#### Records for this exercise ####

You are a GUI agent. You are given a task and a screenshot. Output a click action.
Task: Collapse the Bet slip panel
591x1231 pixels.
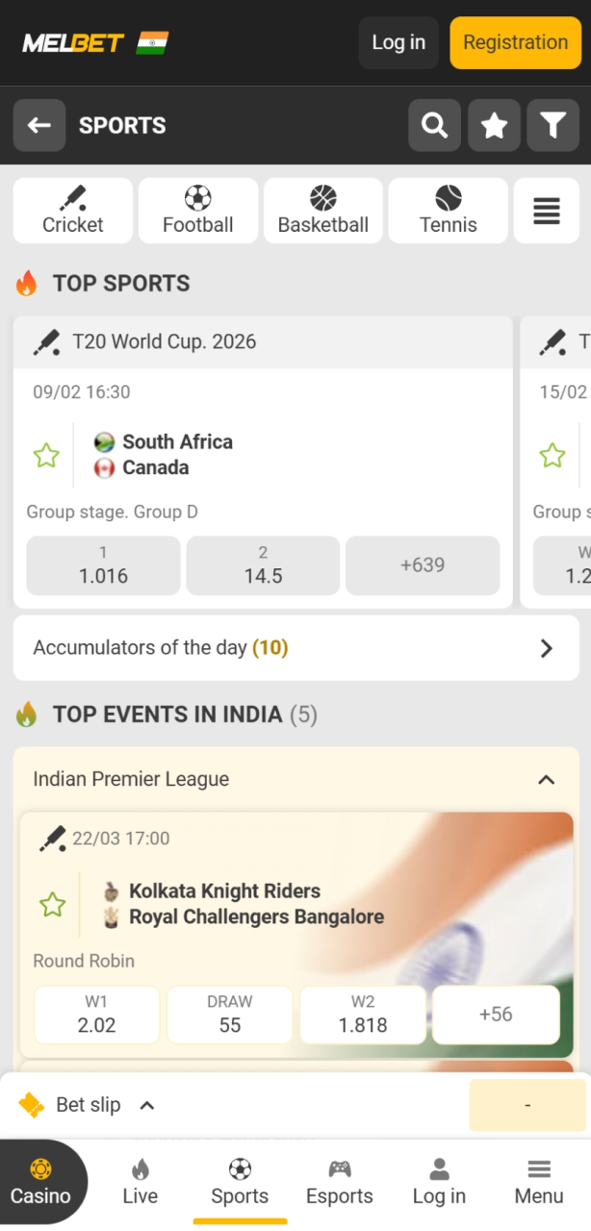point(146,1104)
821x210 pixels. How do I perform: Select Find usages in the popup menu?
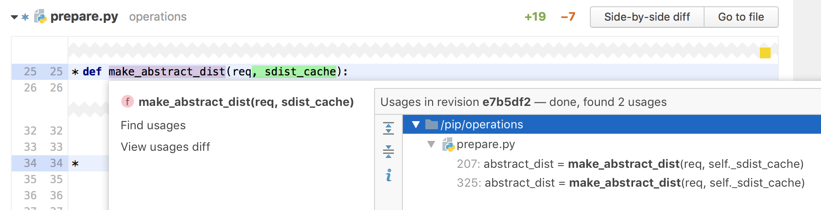[x=153, y=125]
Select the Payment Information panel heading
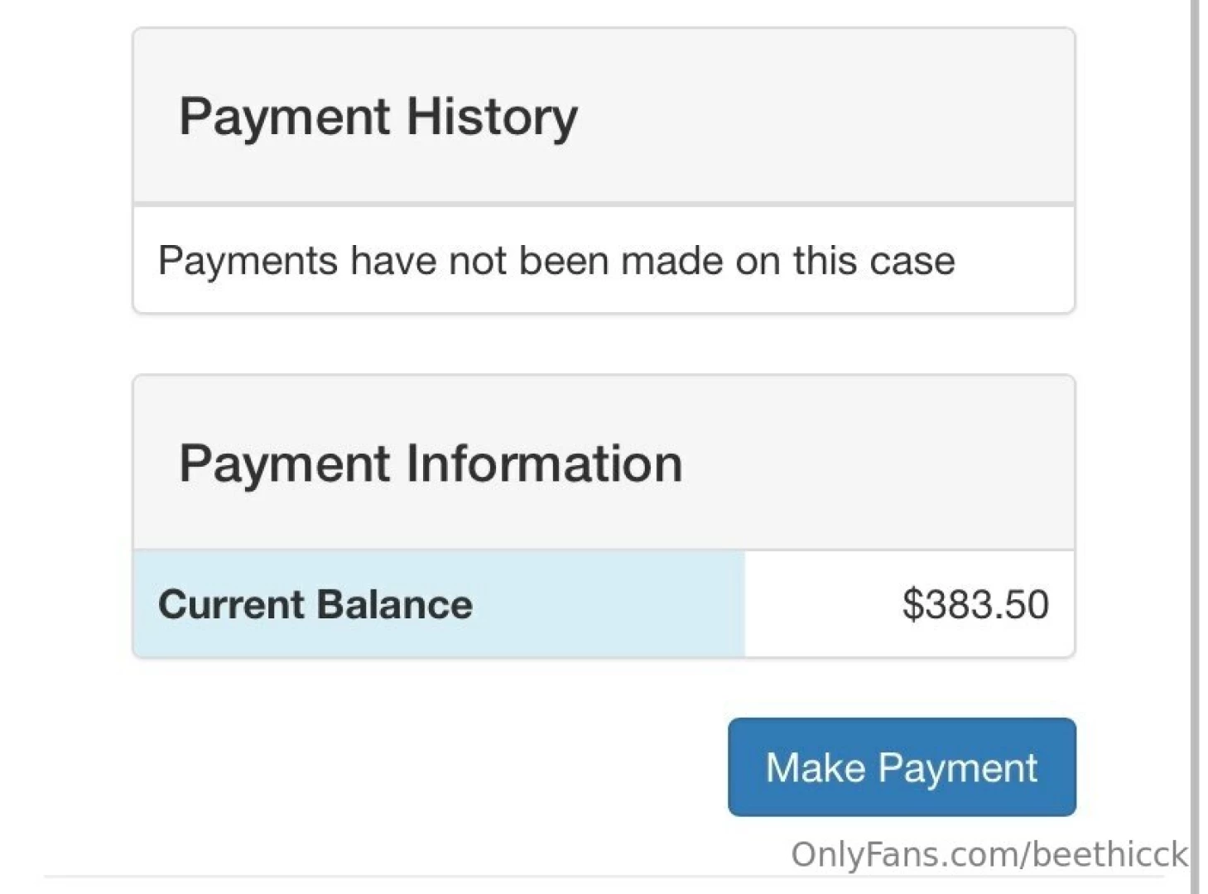 (431, 464)
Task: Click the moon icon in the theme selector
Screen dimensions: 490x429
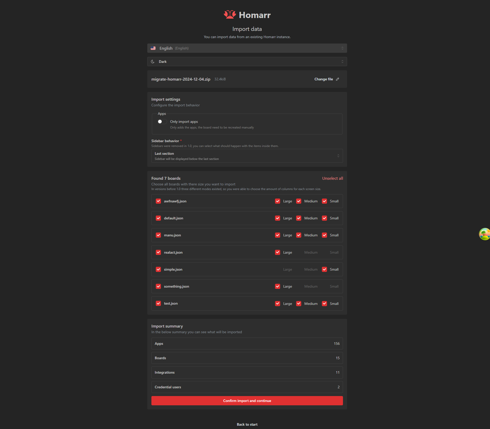Action: click(152, 61)
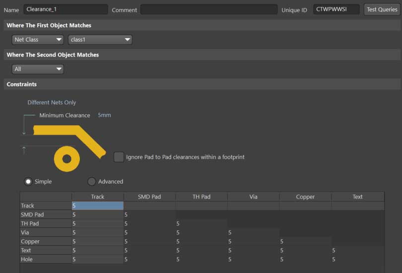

####

Goal:
Format all of the material above as a numbered list with one line per item. Leave out blank lines and pictures.

Expected answer:
1. You are a GUI agent. You are given a task and a screenshot. Output a click action.
2. Task: Collapse the Bet slip panel
3. 591x1231 pixels.
4. point(146,1104)
5. 821x210 pixels. How do I perform: Select Find usages in the popup menu?
6. [x=153, y=125]
7. Select the Payment Information panel heading
8.  (431, 464)
9. Task: Click the moon icon in the theme selector
10. Screen dimensions: 490x429
11. Action: click(152, 61)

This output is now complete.